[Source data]
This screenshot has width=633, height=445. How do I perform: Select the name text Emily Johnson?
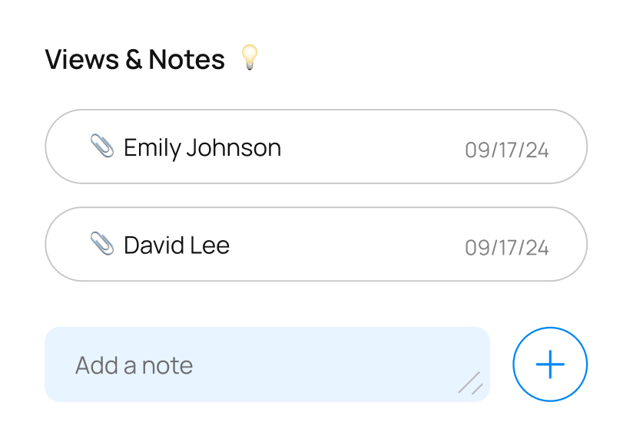(x=202, y=147)

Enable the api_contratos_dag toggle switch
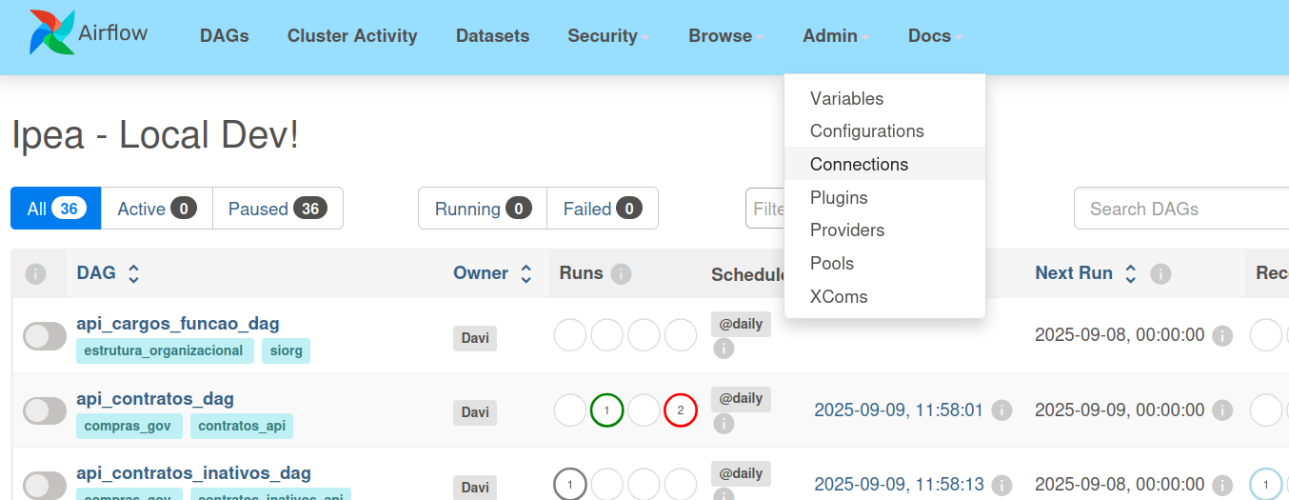click(45, 410)
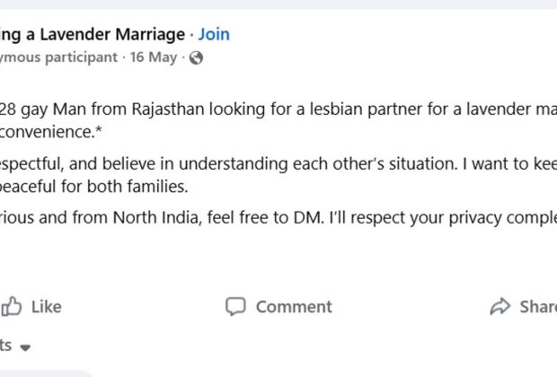This screenshot has width=557, height=377.
Task: Click the line peaceful for both families
Action: [x=93, y=187]
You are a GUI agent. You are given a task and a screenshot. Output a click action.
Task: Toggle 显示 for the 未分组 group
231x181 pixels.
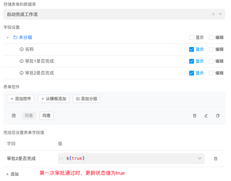click(192, 38)
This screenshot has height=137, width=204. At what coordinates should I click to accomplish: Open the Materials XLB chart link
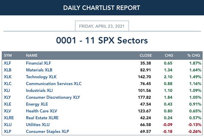point(39,70)
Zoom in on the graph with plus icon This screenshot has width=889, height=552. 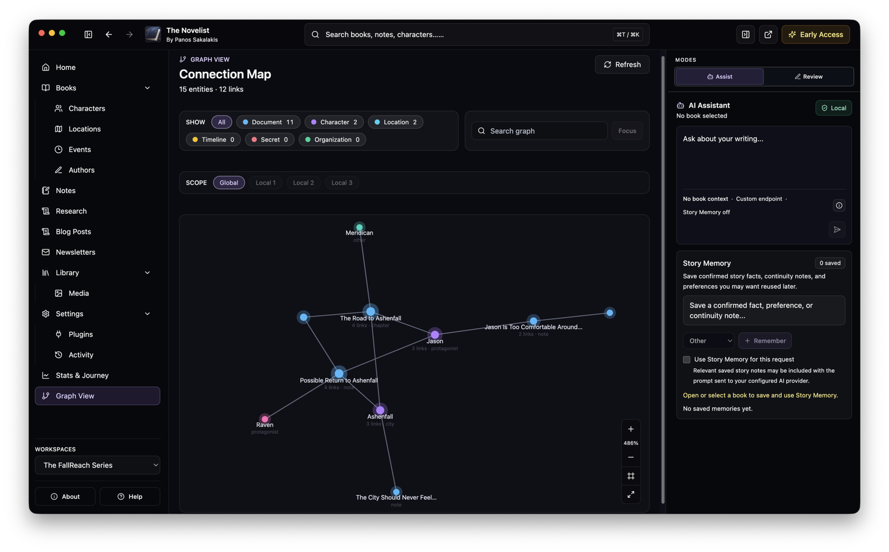click(631, 429)
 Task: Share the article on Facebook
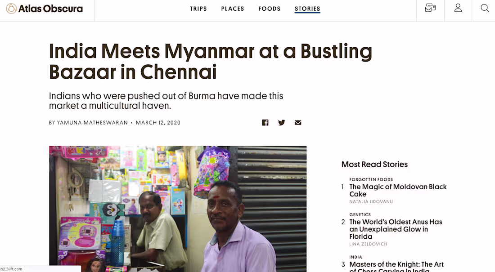point(265,123)
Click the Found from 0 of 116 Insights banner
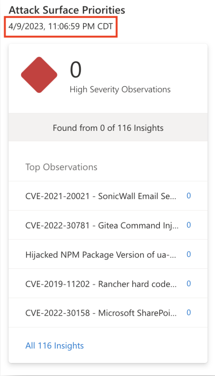The image size is (215, 376). click(x=108, y=128)
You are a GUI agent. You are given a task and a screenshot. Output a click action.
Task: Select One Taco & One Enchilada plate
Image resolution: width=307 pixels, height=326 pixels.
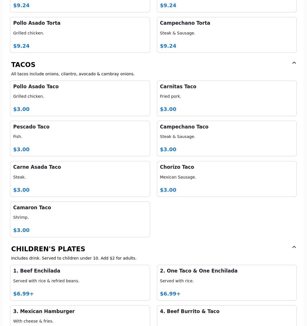click(226, 283)
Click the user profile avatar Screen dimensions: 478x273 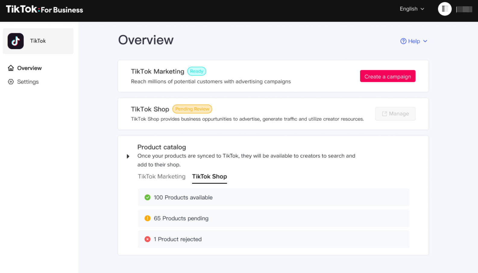tap(445, 9)
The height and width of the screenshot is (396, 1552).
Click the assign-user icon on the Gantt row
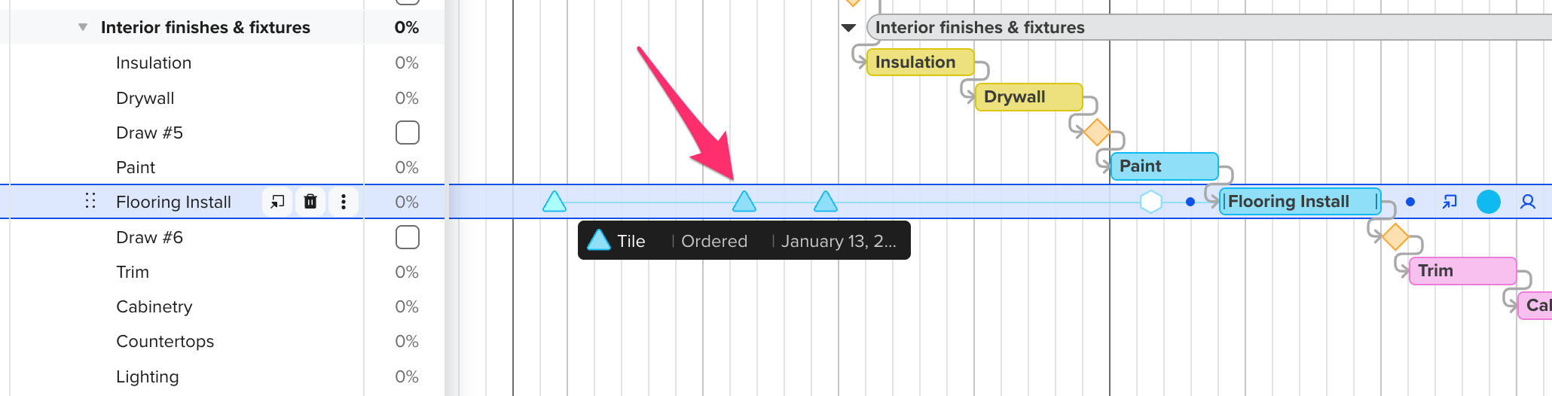(x=1528, y=202)
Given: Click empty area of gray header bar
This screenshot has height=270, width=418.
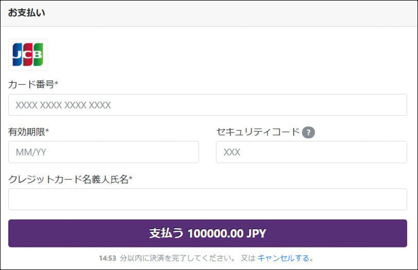Looking at the screenshot, I should (x=235, y=13).
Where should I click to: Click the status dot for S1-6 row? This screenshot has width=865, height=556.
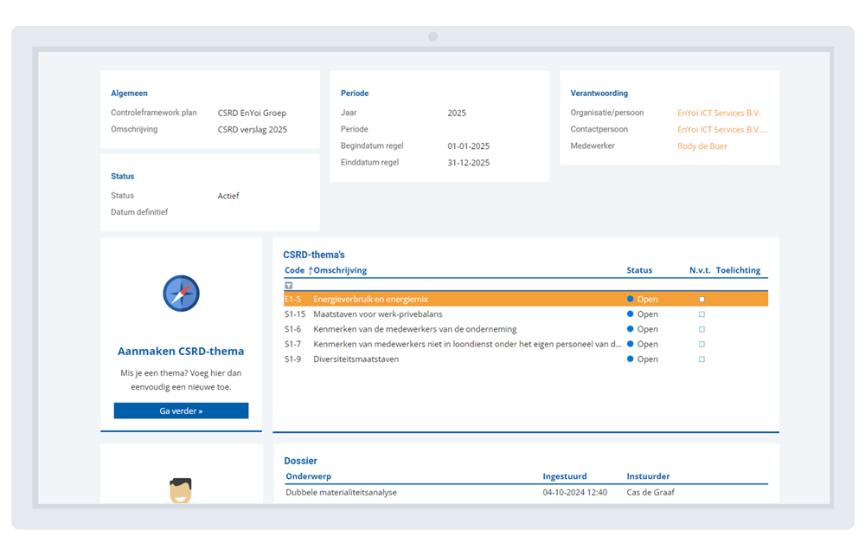click(631, 329)
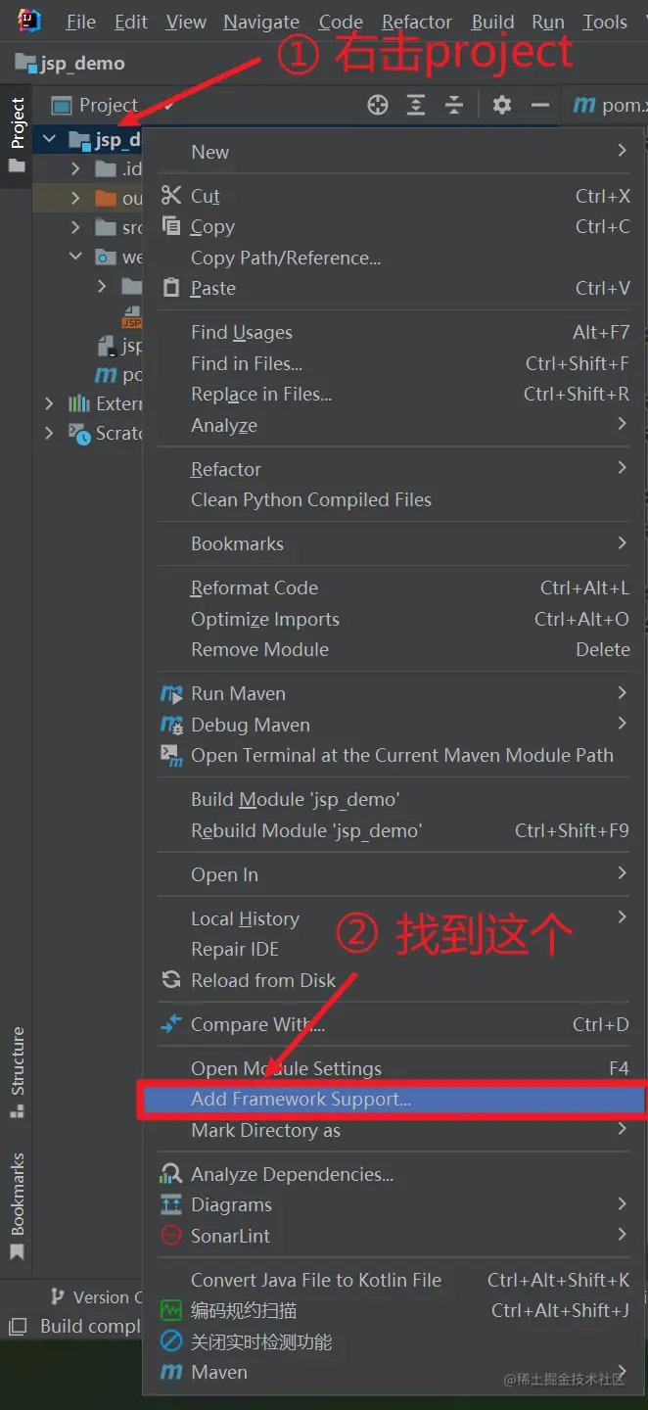648x1410 pixels.
Task: Click the Collapse All icon in Project panel
Action: (x=454, y=105)
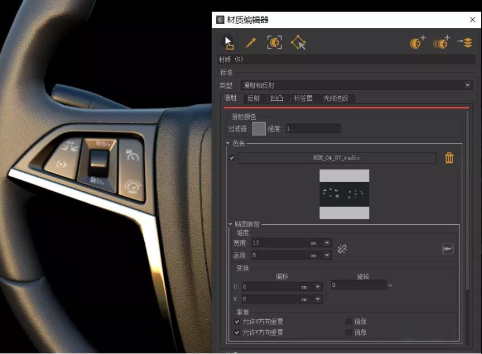The image size is (482, 354).
Task: Click the 过滤器 diffuse color swatch
Action: (x=258, y=129)
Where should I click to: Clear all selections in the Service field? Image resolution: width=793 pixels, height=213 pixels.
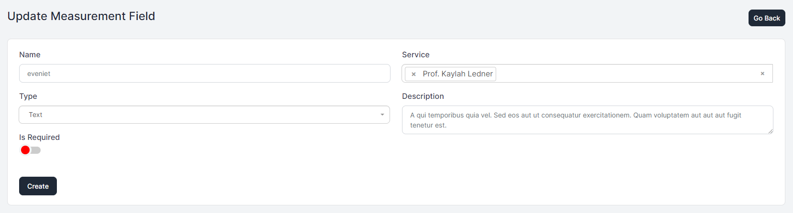(x=762, y=74)
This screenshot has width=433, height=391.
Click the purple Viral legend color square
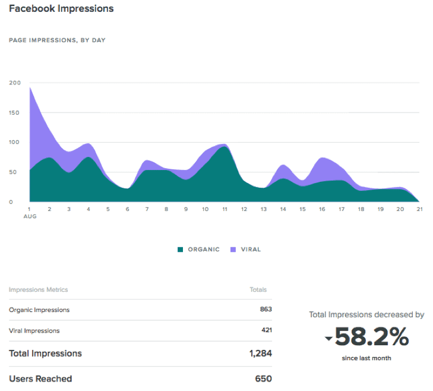[233, 250]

* **Task**
Leave out the pictures, and retype exactly the lines from the one containing "This screenshot has width=433, height=391." through the last line of the data above, no more and no less.

* **Your solution**
This screenshot has width=433, height=391.
Click the purple Viral legend color square
[233, 250]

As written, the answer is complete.